→ **À faire**: Recopiez en entier les lignes de la liste, de la ligne contenant « You are a computer-use » jusqu'à la fin de la liste incluse, en décalant de 57 chaque coordonnée donnée en réponse. Laissez les images hors de votre réponse.

(Entrées sur les coordonnées cibles)
*-*-*

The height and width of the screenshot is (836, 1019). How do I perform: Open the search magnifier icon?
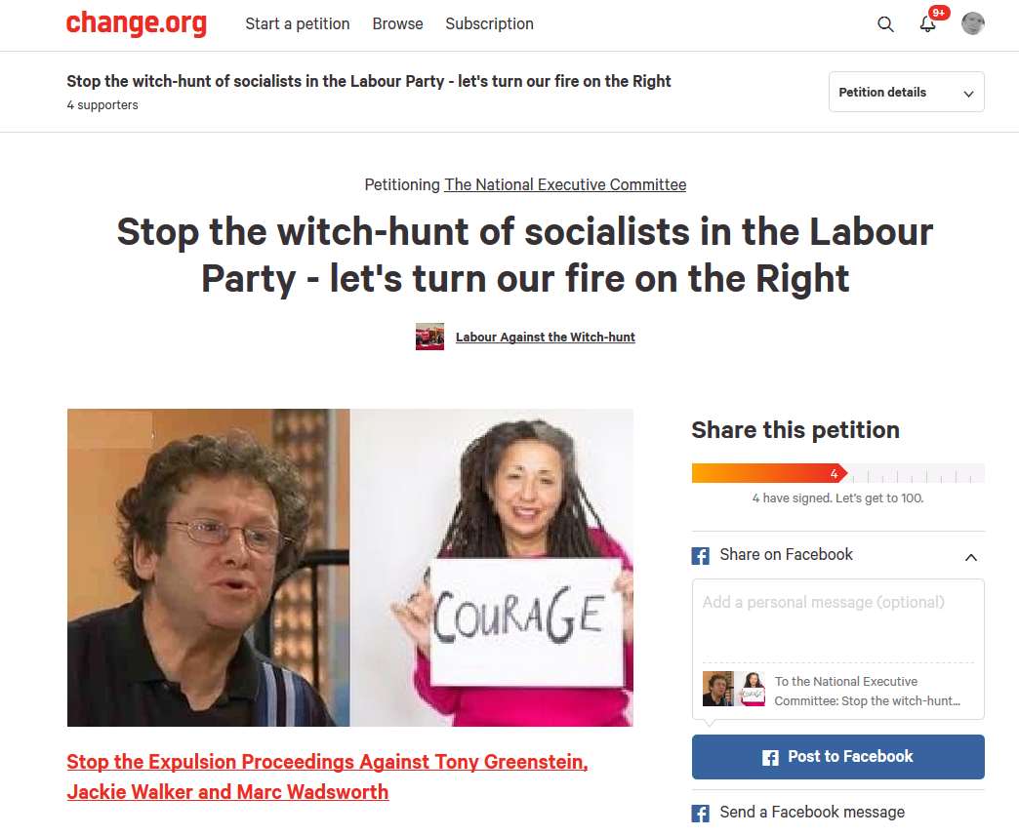coord(885,24)
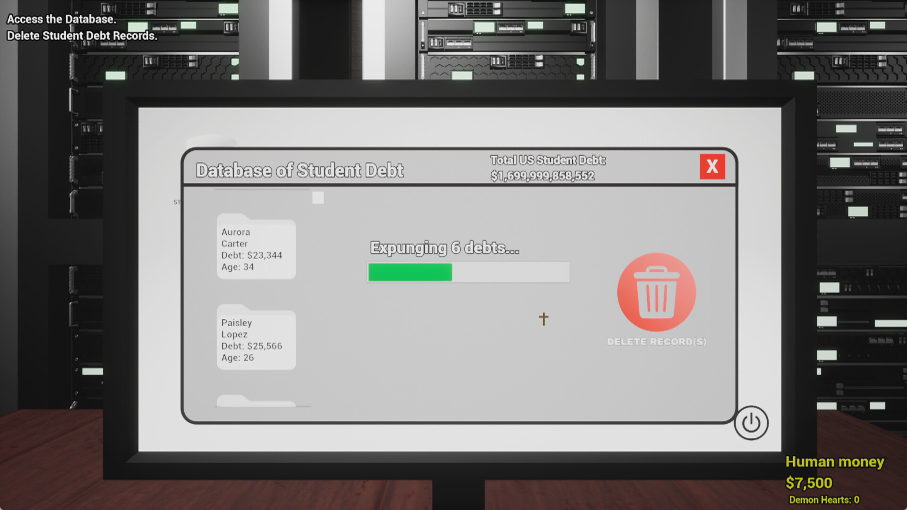Image resolution: width=907 pixels, height=510 pixels.
Task: Click the Access the Database objective text
Action: [x=60, y=19]
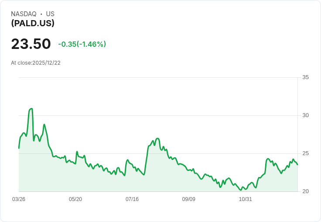The width and height of the screenshot is (321, 222).
Task: Click the At close date text
Action: 36,63
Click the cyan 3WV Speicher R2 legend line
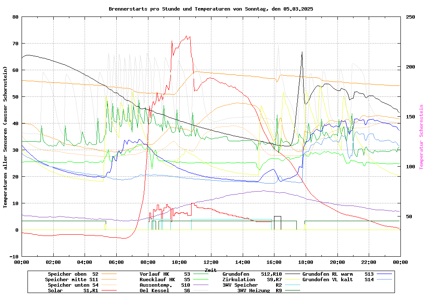This screenshot has width=433, height=296. click(x=292, y=285)
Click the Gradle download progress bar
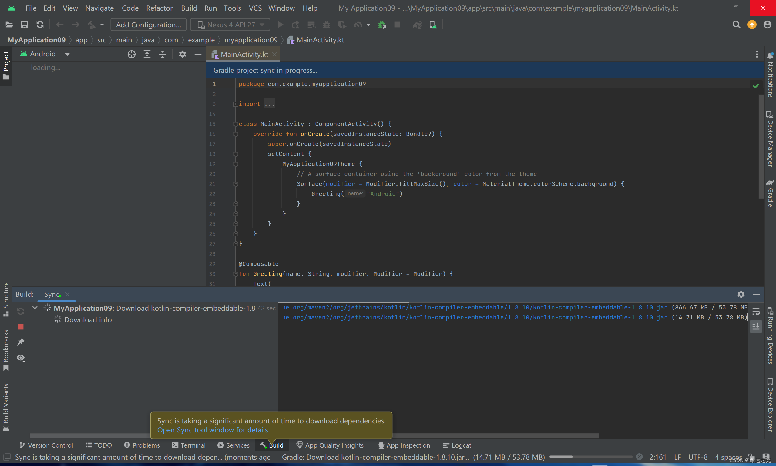This screenshot has width=776, height=466. click(590, 457)
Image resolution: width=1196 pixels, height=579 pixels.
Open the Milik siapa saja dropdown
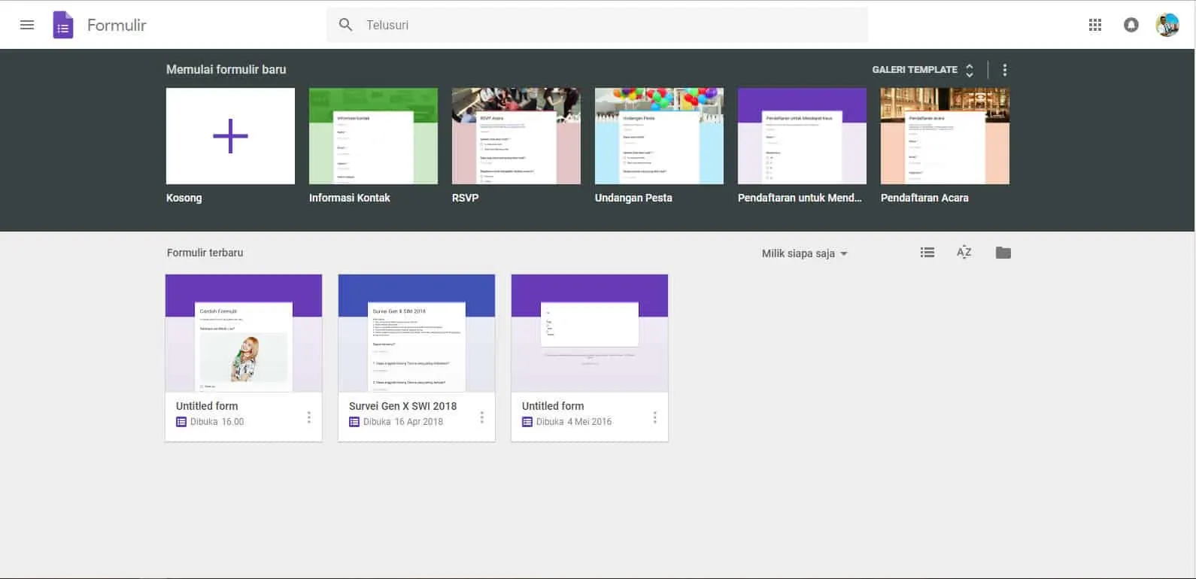804,253
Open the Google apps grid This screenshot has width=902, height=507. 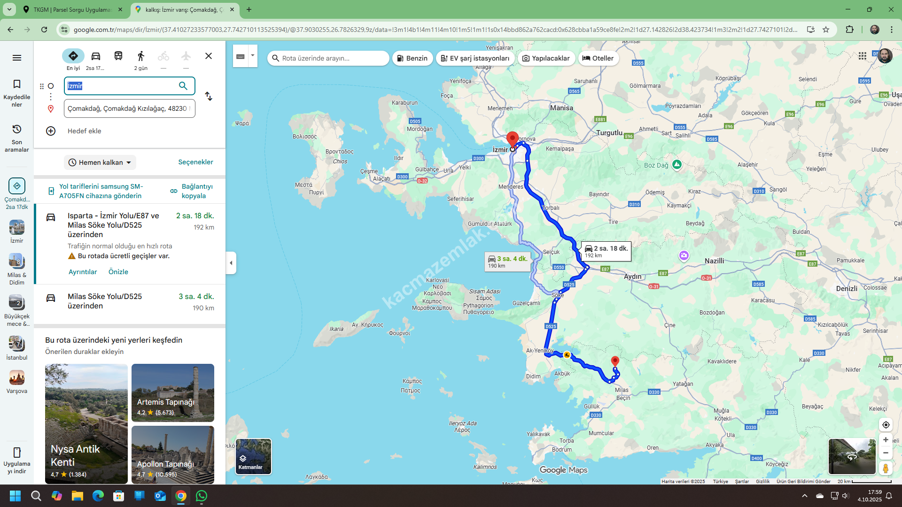(863, 56)
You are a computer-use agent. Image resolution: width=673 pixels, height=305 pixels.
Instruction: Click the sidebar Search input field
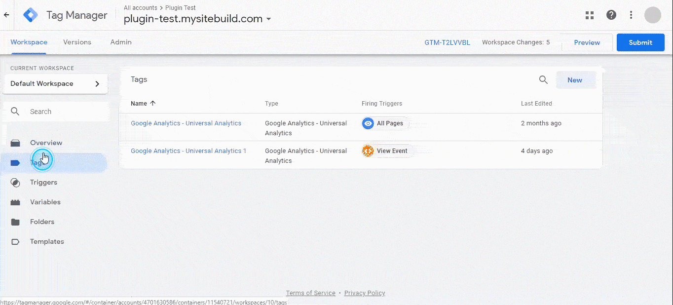point(64,112)
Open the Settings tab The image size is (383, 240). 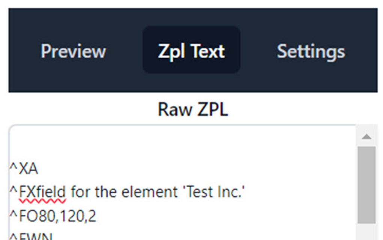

*-*-*

→ **Solution complète**:
You are a computer-use agent. Image resolution: width=673 pixels, height=305 pixels.
Instruction: Click the sidebar Search input field
point(121,169)
Open the Settings tab The image size is (383, 240). 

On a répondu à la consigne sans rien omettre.